--- Extracted text ---
The results for Virtex-II are based on the low-level simulation from VHDL codings of our designs. These designs were synthesized using XST (Xilinx Synthesis Technology) in Xilinx ISE 4.1i. The place-and-route file (.ncd file) was obtained for Virtex-II XC2V1500 (package bg575, speed grade -5) and XC2V3000 (package bg728, speed grade -5). The input test vectors for the simulation were randomly generated and had an average switching activity is 50%. Mentor Graphics ModelSim 5.5e was used to simulate the designs and generate simulation results (.vcd file). These two files were then provided to the Xilinx XPower tool to evaluate the average power dissipation. Energy dissipation was obtained by multiplying the average power by the latency. We observed that the estimation error using our functions (see Table 3) is below 20% for energy dissipation. We have also adopted a technique based on statistical analysis. We utilize confidence intervals about the sample mean energy dissipation for a design. Confidence intervals allow us to address dependency upon input stimuli because they describe the likelihood that the true mean over an entire population is within a certain range of the experimental mean. The equation  $\overline{x} \pm z_{\alpha/2}(s/\sqrt{M})$  is employed to estimate the confidence interval for our simulations where  $\overline{x}$  is the sample mean (the mean found by experiment),  $\alpha$  is a number between 0 and 1,  $z_{\alpha/2}$  is a constant as explained in [7], s is the population standard deviation, and M is the number of samples. To statistically analyze energy dissipation for the matrix multiplication, we performed 50 different  $n \times n$  matrix multiplication trials for our designs. Each trial consists of performing the low-level simulation procedure, as described above, with the uniformly distributed, randomly generated matrices as input. For example, for n=15, we have a mean energy dissipation of 1509.72 nJ with a 95% confidence interval of  $\pm 1.85.$ 

Table 3 and Table 5 compare the performance of our designs against the Xilinx design and the DSP solution from TI [16]. Xilinx provides the various sizes of FFT in Core-Gen library. We run Xilinx FFT at 100 MHz. Xilinx also provides an optimized design for  $3 \times 3$  matrix multiplication only. The Xilinx matrix multiplication design executes at 150 MHz. For n > 3, we use block matrix multiplication. The TMS320C6415 results come from using Texas Instruments Code Composer Studio 2.1. For FFT and matrix multiplication, we ran the DSP\_fft and DSP\_mat\_mult algorithms from the Texas Instruments DSP library [16]. The latency is based directly on profiling. To compute energy dissipation, we again assume the 75% high/25% low activity category, as described above. We have observed that the estimation error using the high-level estimation (see Table 3) is below 11% for energy dissipation.
--- Material provided ---
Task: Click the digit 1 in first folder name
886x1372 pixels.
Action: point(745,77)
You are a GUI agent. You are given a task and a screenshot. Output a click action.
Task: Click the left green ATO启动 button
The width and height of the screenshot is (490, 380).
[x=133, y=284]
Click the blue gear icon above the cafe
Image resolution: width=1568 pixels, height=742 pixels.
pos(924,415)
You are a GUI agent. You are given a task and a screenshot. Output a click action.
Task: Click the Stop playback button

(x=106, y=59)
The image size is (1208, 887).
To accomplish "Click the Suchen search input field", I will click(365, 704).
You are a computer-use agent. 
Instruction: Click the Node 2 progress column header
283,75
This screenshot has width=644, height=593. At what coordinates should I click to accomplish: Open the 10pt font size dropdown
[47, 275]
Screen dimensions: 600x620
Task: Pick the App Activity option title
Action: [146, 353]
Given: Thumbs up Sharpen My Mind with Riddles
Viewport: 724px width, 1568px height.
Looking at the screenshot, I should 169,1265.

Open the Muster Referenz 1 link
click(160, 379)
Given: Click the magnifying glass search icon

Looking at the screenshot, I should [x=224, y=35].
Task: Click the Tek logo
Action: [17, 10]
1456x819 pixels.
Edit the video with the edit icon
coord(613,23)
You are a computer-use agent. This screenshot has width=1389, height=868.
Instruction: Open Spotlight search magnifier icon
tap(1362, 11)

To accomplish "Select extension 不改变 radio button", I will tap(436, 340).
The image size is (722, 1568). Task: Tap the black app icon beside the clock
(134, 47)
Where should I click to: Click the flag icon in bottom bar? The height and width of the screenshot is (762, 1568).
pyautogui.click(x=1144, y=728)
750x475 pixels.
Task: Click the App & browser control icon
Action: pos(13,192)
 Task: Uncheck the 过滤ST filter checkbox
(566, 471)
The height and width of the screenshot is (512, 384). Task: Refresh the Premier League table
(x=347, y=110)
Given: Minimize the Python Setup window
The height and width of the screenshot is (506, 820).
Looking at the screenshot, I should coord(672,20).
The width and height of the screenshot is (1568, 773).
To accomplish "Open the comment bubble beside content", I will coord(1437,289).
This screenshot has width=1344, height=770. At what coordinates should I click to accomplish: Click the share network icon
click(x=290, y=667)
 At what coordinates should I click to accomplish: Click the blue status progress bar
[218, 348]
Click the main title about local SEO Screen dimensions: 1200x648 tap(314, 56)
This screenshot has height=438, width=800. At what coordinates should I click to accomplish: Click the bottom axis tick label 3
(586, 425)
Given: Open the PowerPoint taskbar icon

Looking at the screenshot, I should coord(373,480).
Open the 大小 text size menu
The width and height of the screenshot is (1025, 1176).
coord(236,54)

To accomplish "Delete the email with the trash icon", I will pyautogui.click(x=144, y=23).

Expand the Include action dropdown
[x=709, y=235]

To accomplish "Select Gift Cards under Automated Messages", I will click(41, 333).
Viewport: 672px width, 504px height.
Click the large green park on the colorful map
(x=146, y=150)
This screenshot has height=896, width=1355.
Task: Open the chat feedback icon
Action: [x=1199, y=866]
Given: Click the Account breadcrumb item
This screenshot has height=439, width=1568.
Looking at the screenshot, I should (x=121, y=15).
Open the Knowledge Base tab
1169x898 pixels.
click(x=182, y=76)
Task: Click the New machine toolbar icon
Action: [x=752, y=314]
---
__Problem A__
Give back the stretch from "Table 3 and" through "11% for energy dissipation." in the passage on energy dissipation of the FPGA designs, substituting "blocked matrix multiplication" for "block matrix multiplication".
__Problem B__
Resume the passage on energy dissipation of the FPGA designs, picking up after its last sentence.

__Right answer A__
Table 3 and Table 5 compare the performance of our designs against the Xilinx design and the DSP solution from TI [16]. Xilinx provides the various sizes of FFT in Core-Gen library. We run Xilinx FFT at 100 MHz. Xilinx also provides an optimized design for  $3 \times 3$  matrix multiplication only. The Xilinx matrix multiplication design executes at 150 MHz. For n > 3, we use blocked matrix multiplication. The TMS320C6415 results come from using Texas Instruments Code Composer Studio 2.1. For FFT and matrix multiplication, we ran the DSP\_fft and DSP\_mat\_mult algorithms from the Texas Instruments DSP library [16]. The latency is based directly on profiling. To compute energy dissipation, we again assume the 75% high/25% low activity category, as described above. We have observed that the estimation error using the high-level estimation (see Table 3) is below 11% for energy dissipation.

__Right answer B__
 
 Table 2: Energy distribution for matrix multiplication

| Problem $size(n)$ | Logic E (nJ) | Interconnect E $(nJ)$ |
|-------------------|--------------|-----------------------|
| 3                 | 8.99         | 6.99                  |
| 6                 | 58.82        | 47.09                 |
| 12                | 421.73       | 353.24                |
| 15                | 785.55       | 724.17                |

These comparisons are based on individual metrics as well as more comprehensive metrics of energy  $\times$  area  $\times$  latency (EAT) product [2]. When comparing multiple designs with the EAT metric, the one with the smallest EAT value is the best. Table 4 shows the improvement of the proposed designs compared with those from Xilinx and TI DSP.

Energy efficiency for FFT is achieved using pipelining, appropriate disabling of the modules and choosing efficient memory bindings. Pipelining increases the throughput and decreases the effective latency. Disabling twiddle factor computation modules reduces the amount of energy used by more than 30%. Also, selecting a radix-4 algorithm as the basic module reduces the number of complex multiplications in the design. Choosing bindings such that the data buffers and sine/cosine lookup tables are implemented using SRAM for N < 64 or BRAM for  $N \ge 64$  increases the energy efficiency. We also observed that while parallelism increases the throughput and eventually the energy efficiency, the energy used by the interconnect in FPGAs significantly increases. For example, the design of  $(V_p, H_p) = (4, 1)$  dissipates 20% more energy than the design of  $(V_p, H_p) = (1, 4)$  for N = 256while the former has 2 times higher throughput. The increased energy dissipation is due to the former's use more interconnects and memory elements.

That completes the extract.